Peer support programme
The peer support programme will include up to eight face-to-face sessions over 5 months, including an introductory session organised by the service coordinator. Mentors will be encouraged to meet with their mentee on a regular basis, fortnightly, with flexibility to work around mentor and mentee schedules and preferences. Mentoring sessions may take place in a rehabilitation facility, at the mentee’s home or at another mutually agreed location. During sessions, mentors will spend time getting to know the mentee and their needs and preferences; and share their own experience of recovery from TBI. Mentors will explore mentees’ hopes for meaningful participation and will provide opportunities and encouragement for mentor-supported participatory activities, for example, going to a local cafe, shopping, using public transport, leisure and cultural activities. An example of how these components might be organised across eight sessions is shown in table 2. However, while there are core components (eg, getting to know, identifying hopes for meaningful participation, planning mentor-supported activities); our feasibility study suggested that a more fluid, organic and dynamic process is valued rather than the more structured, linear approach implied in the example. As such, how, when and if the components are incorporated, will be tailored to the mentees’ unique psychosocial context, and the mentoring relationship.
Family and whānau (extended family) involvement will be encouraged, though mentees preferences regarding their involvement will be given primacy. Research in spinal cord injury indicates that family can benefit from debriefing with someone with lived experience.25 Therefore, regardless of their involvement in the peer support process and if agreeable to the mentee, family members will be offered the opportunity to meet with the mentor to explore questions they have about what their loved one might be experiencing. These meetings may be with or without the mentee present, depending on their preference. If this is something the mentee and family members wish to proceed with, then we will work with all parties to agree basic groundrules, including exchanging expectations around confidentiality, to ensure it is safe, respectul and acceptable for all involved.
Mentor training and support
Mentors will attend a 2-day interactive workshop.

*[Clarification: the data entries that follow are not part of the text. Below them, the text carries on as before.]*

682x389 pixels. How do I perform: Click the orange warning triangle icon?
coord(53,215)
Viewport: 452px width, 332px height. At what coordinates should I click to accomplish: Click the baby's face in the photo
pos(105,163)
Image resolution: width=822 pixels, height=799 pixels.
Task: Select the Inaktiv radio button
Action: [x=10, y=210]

The content of this workshop will mirror that used in our feasibility study20 and will include a mix of presentations, discussion, role play and skill-building activities. The aim of this workshop is not to professionalise the role of mentor because our feasibility study identified that the value of the mentoring relationship is in their lived and shared experience. Topics covered in the training will include introducing the role of the mentor, the mentoring intervention and relationship, managing difficult and/or crisis situations and safety protocols. Training strategies that were useful in our feasibility study included strategies for supporting mentors to consider their own TBI story and how to share this with a wider group. As well as helping to articulate their story and decide what aspects they are willing to share, this also helps them gain an insight into other’s stories and how they might be similar or different to their own.

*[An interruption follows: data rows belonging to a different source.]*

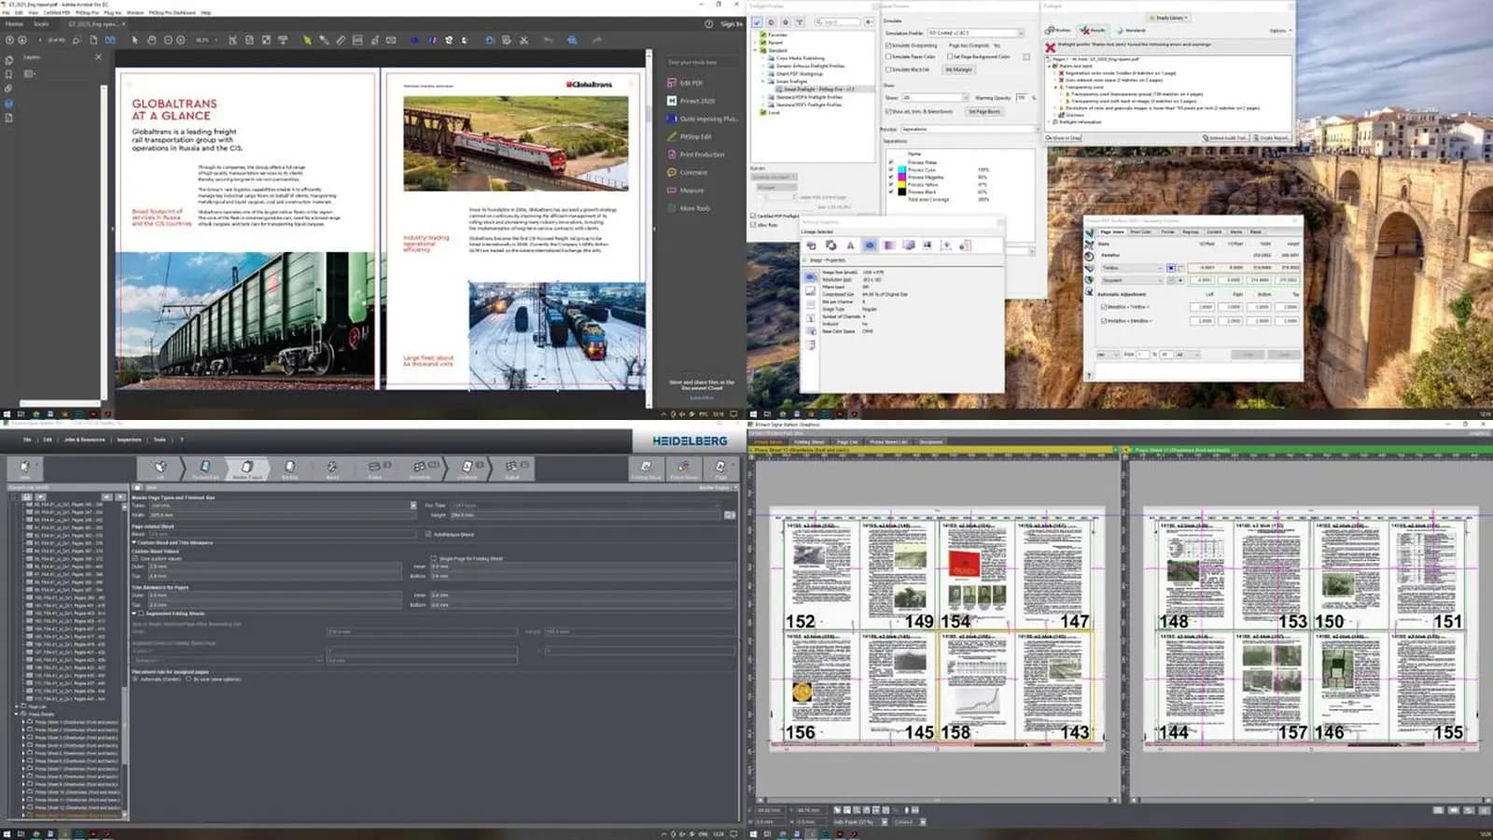
Task: Click the Ink Manager button
Action: coord(958,69)
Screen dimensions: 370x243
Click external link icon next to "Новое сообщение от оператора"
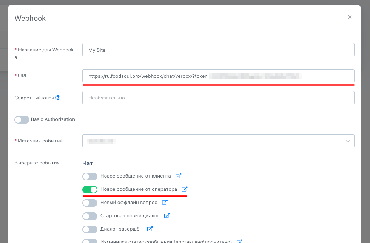click(x=184, y=189)
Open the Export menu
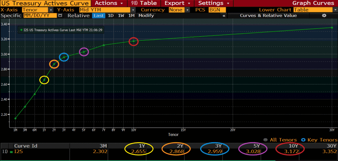The image size is (338, 161). pos(177,3)
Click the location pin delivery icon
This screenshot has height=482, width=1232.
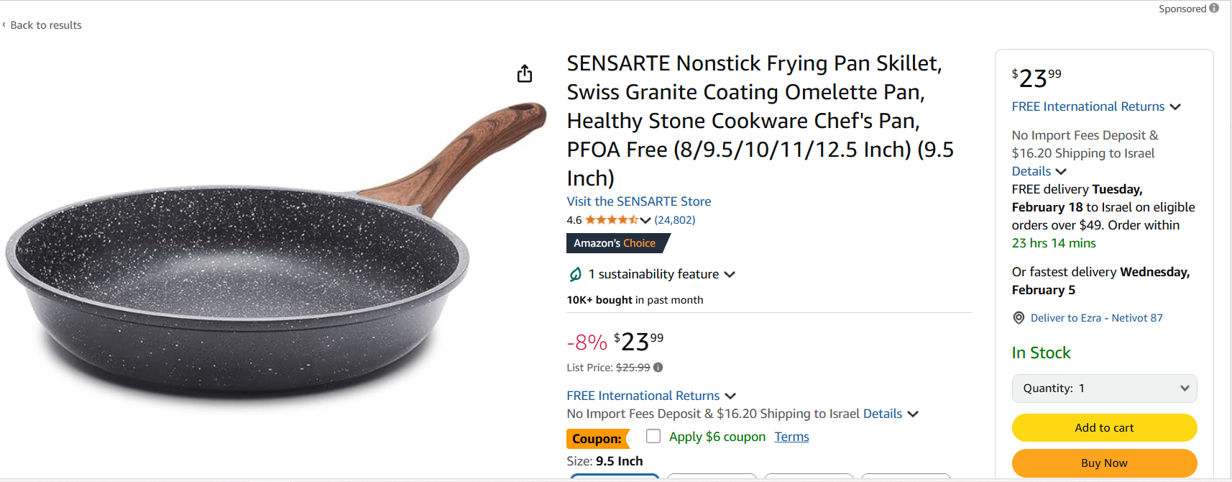[1019, 318]
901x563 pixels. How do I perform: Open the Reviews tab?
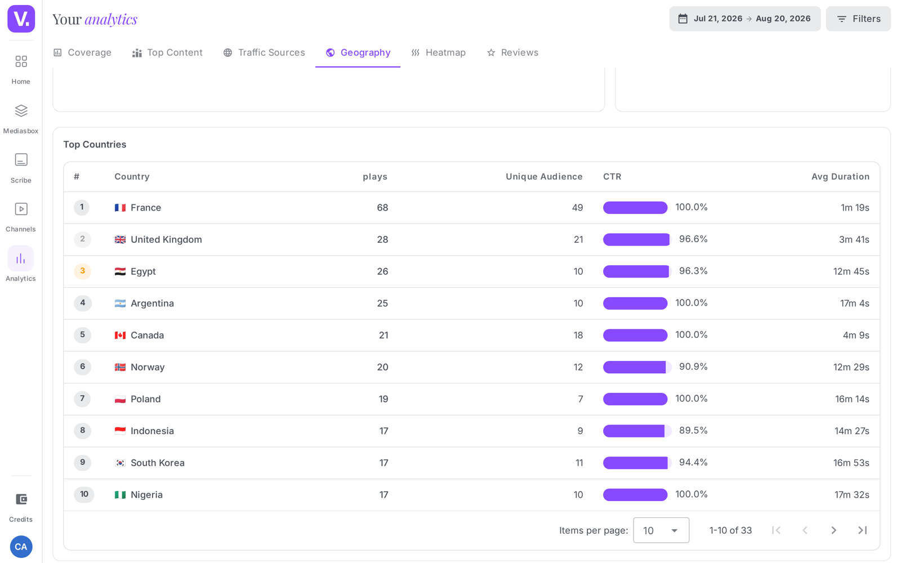click(x=512, y=52)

Once mentoring begins, informal phone debriefings will be conducted by the local service coordinator following each intervention session. These debriefings will include an update on the mentoring sessions, any issues and concerns they may have, and checking in on mentor well-being. Group debriefing sessions will be carried out with mentors during active mentoring periods on a quarterly basis. These will provide an opportunity for the mentors to share their experiences and strategies with each other, as well as discuss common issues and concerns.
The mentoring intervention is a personalised intervention. The strength of this approach is in the mentor bringing their shared experience to support and enable the mentee to re-engage with life after TBI. Our feasibility study findings indicated that the substantive nature of the intervention is likely to matter less than the mentoring relationship itself. In this context, fidelity is arguably a contested concept and to reflect this, there will be several proxy measures of fidelity. Mentors will keep intervention records of the number, frequency and nature of their contacts for example, phone contact/face-to-face sessions/mentor-supported activities. Service coordinators will record details of informal debriefing conversations as a supplement to mentor notes. Group debriefing sessions will be audiorecorded and transcribed.

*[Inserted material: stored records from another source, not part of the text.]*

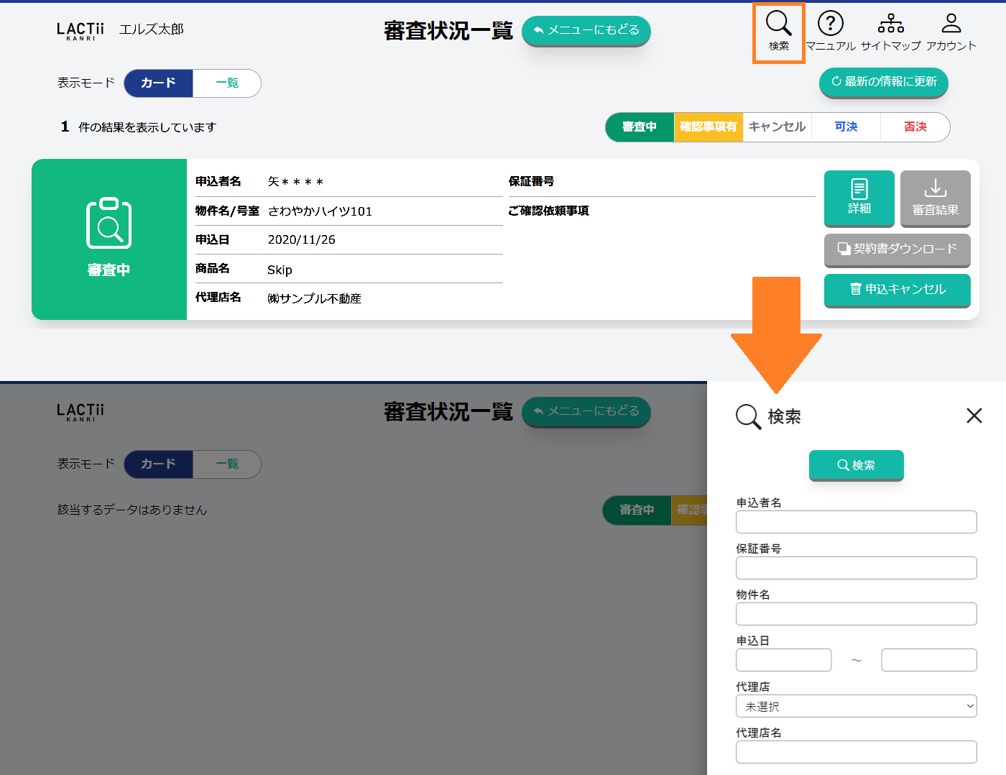1006x775 pixels.
Task: Click the 詳細 document icon button
Action: tap(859, 198)
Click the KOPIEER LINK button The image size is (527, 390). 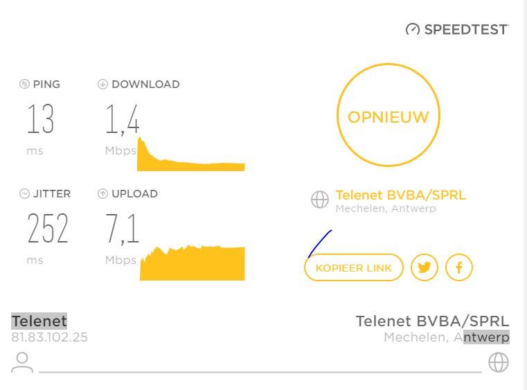pyautogui.click(x=353, y=267)
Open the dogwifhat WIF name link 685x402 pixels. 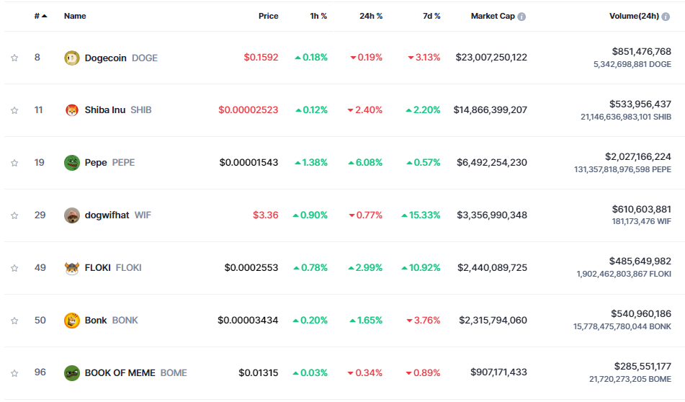(107, 215)
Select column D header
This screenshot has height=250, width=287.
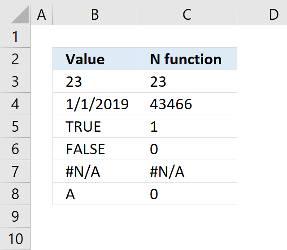click(262, 14)
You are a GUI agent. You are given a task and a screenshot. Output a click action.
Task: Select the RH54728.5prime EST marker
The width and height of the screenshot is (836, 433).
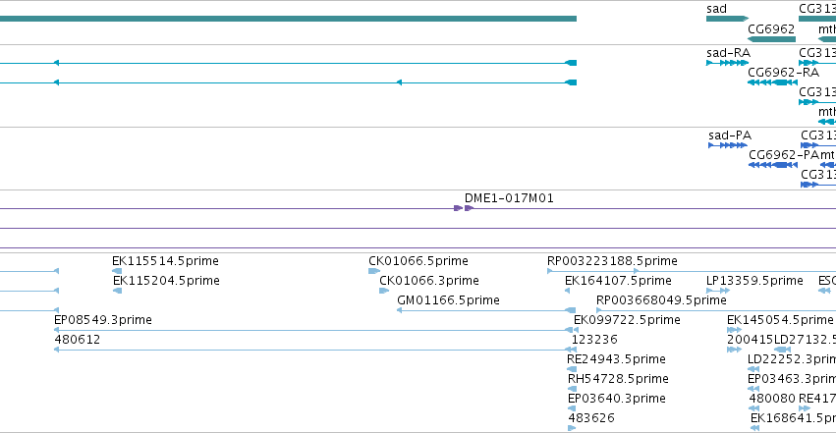pyautogui.click(x=572, y=389)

Randomisation and blinding
We will use computerised randomisation by a statistician using random block sizes of two and four, to ensure allocation in equal proportions to peer support and waitlist control—the latter receiving mentoring after their 35-week assessment, the 3-month follow-up time point. We will stratify by ethnicity at the point of randomisation. The allocation sequence will remain concealed. Once consent has been obtained by the local service coordinator, participants will complete a baseline assessment, as described below. The researcher will submit an online randomisation request to an independent data analyst within five working days following completion of the baseline assessment who will email group allocation to the local service coordinator. The local service coordinator will match participants randomised to peer support with a suitable mentor. Preferences and interests gathered during screening as well as mentor availability will guide matching decisions. Both mentor and mentee will be notified of the pairing within 5 days of randomisation, following which the service coordinator will set up a mutually convenient time for an initial session to make introductions, within 10 working days of randomisation. Mentees, mentors and local service coordinators will not be blinded to intervention allocation due to the nature of the intervention. They will not be involved in the collection and analysis of outcomes data. The assessors, data manager, statistician and remaining team members involved in analysis of outcomes data will be blinded to actual intervention allocation. Any instances of suspected unblinding will be recorded.
Mentee outcomes data
There will be four assessment points for all mentee participants including at baseline, 11 weeks from date of randomisation (mid-intervention), 22 weeks from date of randomisation (completion of the 5-month intervention period), and 35 weeks (3-month follow-up). These are expected time frames with a maximum tolerance of a 3-week window which allows room for assessments to take place up to 1 week prior to scheduled assessment point and no more than 2 weeks after that time point. Waitlist controls will have an additional assessment point on completion of their 5-month intervention period. Given the potential for fatigue and cognitive impairment to contribute to mentees capacity to complete the full assessment at each time point,26 (a) measures will be administered in order of priority and will always commence with the primary outcome, and (b) participants will be able to complete the assessment over two sessions if necessary and logistically viable.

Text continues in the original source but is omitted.